= Selected extract =
A joint state investigative team has released its first report
into the deadly milk powder incident that claimed the lives of 13
infants and sent more than 170 to hospitals. The report, released
Thursday, indicates that dozens of milk powder companies in eight
provinces have been producing substandard milk.
The team, led by the State Food and Drug Administration,
inspected 205 varieties and 149 brands of milk powder produced by
141 companies. All the products were available on the market in
Fuyang, Anhui
Province, in eastern China.
Investigators found 55 kinds of milk powder produced by 46
companies located in eight provinces, municipalities or autonomous
regions were substandard.
Most of the inferior products did not meet the requirement that
the milk contain 12 percent protein.
Thirty-one products contained less than 5 percent protein. One
of them had only 0.37 percent, the report indicated.
The team returned to Fuyang Thursday night to continue its
investigation.
According to a team organized by the Anhui provincial
government, 17 of the 45 substandard milk powders it examined came
from northeast China's Heilongjiang
Province, seven from the Inner
Mongolia Autonomous Region, and the rest from Zhejiang,
Shanghai, Beijing, Shandong, Hebei, Hubei and Jiangxi.
Five wholesalers suspected of distributing substandard or fake
milk powders in Fuyang had been arrested by local police by
Wednesday night.
Two suspects have confessed and revealed the channels through
which they received their products. Interrogations are still under
way, according to Legal Daily.
The local government has decided to provide treatment to all the
babies who are still ill at no cost, and pay the families of each
deceased victim 10,000 yuan (US$1,200).

= Required work =
In the milk powder article, what protein content was found in the weakest of the substandard products?

= Provided material =
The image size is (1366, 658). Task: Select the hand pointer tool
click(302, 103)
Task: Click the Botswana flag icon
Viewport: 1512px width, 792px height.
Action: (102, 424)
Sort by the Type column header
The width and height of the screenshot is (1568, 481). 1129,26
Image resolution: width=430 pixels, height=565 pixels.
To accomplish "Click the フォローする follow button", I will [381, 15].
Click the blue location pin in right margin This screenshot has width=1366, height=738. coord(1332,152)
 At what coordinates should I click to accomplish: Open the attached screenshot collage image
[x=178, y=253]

= Written solution =
Only 0.37 percent protein.